**Task prompt:**
Starting at the line that contains "The height and width of the screenshot is (1080, 2400).", return every line down to the end of the records below, exactly as written.

Data entries:
● ● ● ● ● ● ●

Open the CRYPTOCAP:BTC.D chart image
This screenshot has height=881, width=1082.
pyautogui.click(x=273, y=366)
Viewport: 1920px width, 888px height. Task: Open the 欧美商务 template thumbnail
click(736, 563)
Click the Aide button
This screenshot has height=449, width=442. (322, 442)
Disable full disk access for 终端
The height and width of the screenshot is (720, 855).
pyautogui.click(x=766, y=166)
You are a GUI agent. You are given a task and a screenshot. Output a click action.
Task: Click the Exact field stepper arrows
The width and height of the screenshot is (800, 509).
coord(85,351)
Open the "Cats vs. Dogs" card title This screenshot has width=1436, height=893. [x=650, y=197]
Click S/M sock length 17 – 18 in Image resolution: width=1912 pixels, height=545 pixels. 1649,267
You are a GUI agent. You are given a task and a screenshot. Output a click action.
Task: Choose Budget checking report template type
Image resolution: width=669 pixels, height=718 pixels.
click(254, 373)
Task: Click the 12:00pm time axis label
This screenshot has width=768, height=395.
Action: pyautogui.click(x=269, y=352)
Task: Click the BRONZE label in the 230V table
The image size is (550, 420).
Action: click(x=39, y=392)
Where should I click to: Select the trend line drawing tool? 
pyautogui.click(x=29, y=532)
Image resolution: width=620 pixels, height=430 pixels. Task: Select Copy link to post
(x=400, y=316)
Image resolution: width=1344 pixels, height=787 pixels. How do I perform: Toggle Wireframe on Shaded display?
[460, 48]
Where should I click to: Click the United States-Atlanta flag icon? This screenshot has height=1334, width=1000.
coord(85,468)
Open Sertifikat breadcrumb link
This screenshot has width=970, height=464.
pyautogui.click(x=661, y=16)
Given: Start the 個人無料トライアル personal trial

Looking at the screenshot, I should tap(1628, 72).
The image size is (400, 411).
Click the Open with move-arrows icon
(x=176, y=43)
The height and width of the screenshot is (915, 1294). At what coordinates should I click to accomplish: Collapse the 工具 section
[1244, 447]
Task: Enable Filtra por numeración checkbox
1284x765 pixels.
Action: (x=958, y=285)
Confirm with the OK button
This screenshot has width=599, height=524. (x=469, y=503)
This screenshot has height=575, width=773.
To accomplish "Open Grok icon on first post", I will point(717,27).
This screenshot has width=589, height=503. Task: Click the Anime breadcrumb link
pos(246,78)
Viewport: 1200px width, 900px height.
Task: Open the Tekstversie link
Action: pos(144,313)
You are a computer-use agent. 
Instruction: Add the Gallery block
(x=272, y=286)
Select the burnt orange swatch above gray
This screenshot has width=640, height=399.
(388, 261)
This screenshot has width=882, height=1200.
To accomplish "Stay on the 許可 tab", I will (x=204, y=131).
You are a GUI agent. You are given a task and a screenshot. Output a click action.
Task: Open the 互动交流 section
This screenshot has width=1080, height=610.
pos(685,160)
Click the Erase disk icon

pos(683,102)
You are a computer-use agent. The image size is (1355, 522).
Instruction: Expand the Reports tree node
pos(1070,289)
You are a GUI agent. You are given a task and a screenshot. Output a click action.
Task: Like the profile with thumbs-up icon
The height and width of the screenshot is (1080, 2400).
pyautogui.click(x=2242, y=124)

● ● ● ● ● ● ●

**Reply to the exercise:**
The height and width of the screenshot is (1080, 2400).
pyautogui.click(x=2242, y=124)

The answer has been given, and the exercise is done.